##### Изучаемый текст

Маня впервые встречается со смертью, впервые «дет в траурной процессии, одетая в мрачную черную накидку, оставив дома рыдающую Броню, которая должна еще лежать в постели, и мать, которая не в силах выйти из дому, перебираясь от окна к окну, следит за удаляющимся гробом своей дочери.
Пять часов. Горничные убрали стол после обеда и зажгли висячую керосиновую лампу. Время занятий. Пансионеры разбрелись по своим комнатам. Сын и дочери учителя остались в столовой, превращенной в класс, раскрыли тетрадки и книги. Через несколько минут в комнате раздается бормотание, невнятный, назойливый, нудный гул; он так и остается на целые годы лейтмотивом всей жизни в этом доме.
Его виновниками являются ученики, которые не могут отказаться от привычки вслух заучивать латинские стихи, исторические даты или решать задачи. В каждом углу этой фабрики познаний ноют, охают, страдают. Как все трудно! Сколько раз приходилось учителю Склодовскому ободрять ученика, который впадал в отчаяние из-за того, что, хорошо поняв изложенное на родном, польском, языке, не мог при всех стараниях усвоить то же самое, и особенно передать, на обязательном русском языке.

##########
##### Строки

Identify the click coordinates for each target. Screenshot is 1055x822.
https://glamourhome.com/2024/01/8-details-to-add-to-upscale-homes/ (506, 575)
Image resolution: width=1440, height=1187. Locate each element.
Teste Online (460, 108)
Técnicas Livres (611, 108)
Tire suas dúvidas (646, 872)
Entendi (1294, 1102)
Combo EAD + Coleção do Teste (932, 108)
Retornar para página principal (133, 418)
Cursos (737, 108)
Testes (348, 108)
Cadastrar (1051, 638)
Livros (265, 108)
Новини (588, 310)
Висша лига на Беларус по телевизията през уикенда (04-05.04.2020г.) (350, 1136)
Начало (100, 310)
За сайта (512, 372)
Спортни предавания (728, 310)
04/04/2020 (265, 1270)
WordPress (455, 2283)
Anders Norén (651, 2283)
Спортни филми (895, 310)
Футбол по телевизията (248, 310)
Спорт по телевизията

##########

**Обязательные задания:**
- A) Почему, согласно тексту о семье учителя Склодовского, ученик впадал в отчаяние, так что учителю приходилось его ободрять? Ответьте в одном–трех предложениях.
- B) Допишите следующий фрагмент текста о семье учителя Склодовского, начиная сразу после его последнего предложения.

**Ответы к упражнению:**
- A) Ученик хорошо понимал материал, изложенный на родном польском языке, но при всех стараниях не мог усвоить то же самое на обязательном русском языке. Особенно трудно ему было передать это по-русски.

- B)
Маленькая Маня не знает подобных огорчений. Исключительная сила ее памяти казалась подозрительной и, когда девочка на глазах у всех прочитывала стихотворение два раза и тут же произносила наизусть без единой ошибки, товарищи обвиняли ее в жульничестве, говоря, что она выучила его раньше, потихоньку от всех. Свои уроки она готовит значительно быстрее других учеников, а затем по врожденной готовности помочь нередко выручает какую-нибудь из подруг, зашедшую в тупик.
Но чаще всего, как было й в этот вечер, Маня берет книгу и устраивается за столом, оперев лоб на облокоченные руки и заткнув уши большими пальцами, чтобы не слышать бормотание своей соседки Эли. Через минуту Маня, загипнотизированная чтением, уже не слышит и не видит того, что происходит в комнате.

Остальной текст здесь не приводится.